## What you will do
Bring together all lines of the material below that contain the string "formule".

## Material for the task

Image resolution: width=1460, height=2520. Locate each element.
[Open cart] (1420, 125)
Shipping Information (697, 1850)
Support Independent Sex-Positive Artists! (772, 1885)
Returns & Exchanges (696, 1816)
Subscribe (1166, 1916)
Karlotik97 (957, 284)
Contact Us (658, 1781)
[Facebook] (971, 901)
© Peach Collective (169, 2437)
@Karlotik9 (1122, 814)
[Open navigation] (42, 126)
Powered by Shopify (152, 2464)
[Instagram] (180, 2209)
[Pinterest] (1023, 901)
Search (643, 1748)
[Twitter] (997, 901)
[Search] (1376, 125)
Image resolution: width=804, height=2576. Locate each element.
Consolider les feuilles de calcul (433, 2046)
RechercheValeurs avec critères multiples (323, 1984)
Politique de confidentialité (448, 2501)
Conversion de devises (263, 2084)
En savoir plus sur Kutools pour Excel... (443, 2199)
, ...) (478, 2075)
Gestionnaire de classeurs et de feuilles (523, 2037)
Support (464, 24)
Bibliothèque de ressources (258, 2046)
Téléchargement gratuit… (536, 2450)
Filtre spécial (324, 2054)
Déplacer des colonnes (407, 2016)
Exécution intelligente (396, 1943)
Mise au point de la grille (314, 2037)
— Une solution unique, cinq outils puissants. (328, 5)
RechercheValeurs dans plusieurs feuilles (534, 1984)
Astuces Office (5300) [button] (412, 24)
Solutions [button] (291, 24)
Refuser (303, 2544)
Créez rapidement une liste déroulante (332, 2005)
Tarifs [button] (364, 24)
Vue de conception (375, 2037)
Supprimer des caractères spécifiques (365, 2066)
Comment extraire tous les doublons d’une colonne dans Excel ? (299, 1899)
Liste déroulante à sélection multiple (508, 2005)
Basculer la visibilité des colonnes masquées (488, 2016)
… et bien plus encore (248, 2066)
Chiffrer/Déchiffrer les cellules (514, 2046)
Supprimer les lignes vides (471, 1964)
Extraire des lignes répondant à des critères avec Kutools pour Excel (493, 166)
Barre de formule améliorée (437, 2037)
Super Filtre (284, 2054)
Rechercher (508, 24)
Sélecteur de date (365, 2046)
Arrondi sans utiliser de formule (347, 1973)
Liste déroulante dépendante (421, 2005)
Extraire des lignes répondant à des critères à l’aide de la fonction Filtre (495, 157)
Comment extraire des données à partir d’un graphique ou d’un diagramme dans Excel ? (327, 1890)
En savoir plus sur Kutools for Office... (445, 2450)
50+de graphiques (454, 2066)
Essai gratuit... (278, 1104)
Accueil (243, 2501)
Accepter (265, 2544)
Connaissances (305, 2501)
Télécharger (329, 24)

## Solved exercise
Barre de formule améliorée (437, 2037)
Arrondi sans utiliser de formule (347, 1973)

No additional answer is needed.